Per-flow network traffic measurement is needed for effective traffic management,
performance assessment, and detection of anomalous network events such as
incipient DoS attacks. Explicit measurement of per-flow traffic statistics is
difficult in backbone networks because tracking the possibly hundreds of
thousands of flows needs correspondingly large high-speed memory as well as
increased per-arrival processing. 
To reduce the measurement overhead, many previous papers have proposed the use
of random sampling and this is also used in commercial routers
(Cisco's NetFlow).
Our goal is to develop methodology that has very low memory requirements and
has quick convergence to within a pre-specified accuracy.
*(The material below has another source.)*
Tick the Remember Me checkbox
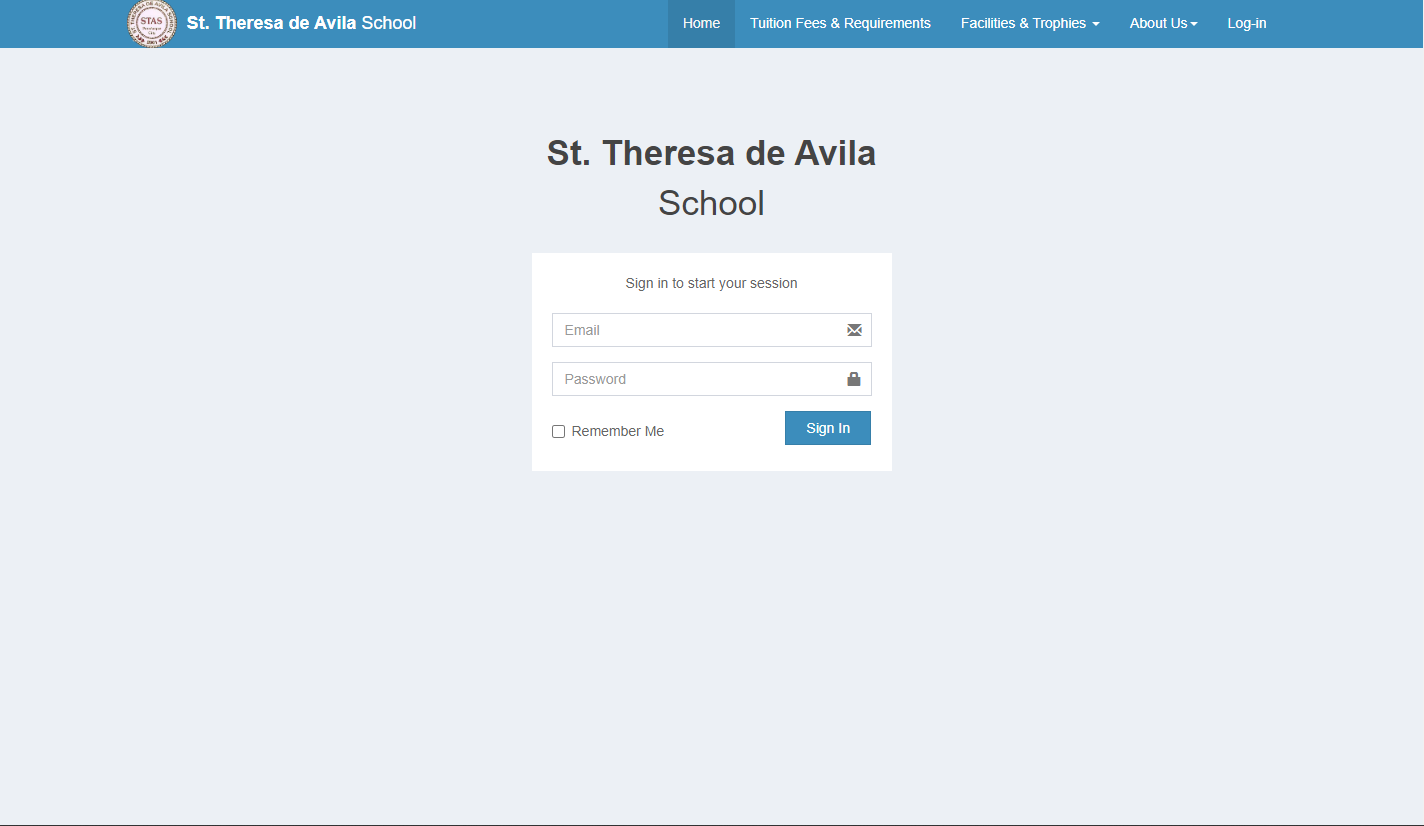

We achieve this by use of a novel approach based on counting coincidences in
the traffic stream. (A flow has a coincidence when two consecutive samples
belong to the same flow). Sampling coincidences automatically biases the
samples towards the larger flows thereby making the estimation of these sources
more accurate. This biased sampling leads to significantly smaller memory
requirement compared to random sampling schemes.
We show that the scheme is close to optimal both in terms of memory requirement
as well as estimation time. The scheme is very simple to implement and performs
extremely well both on synthetic and trace data.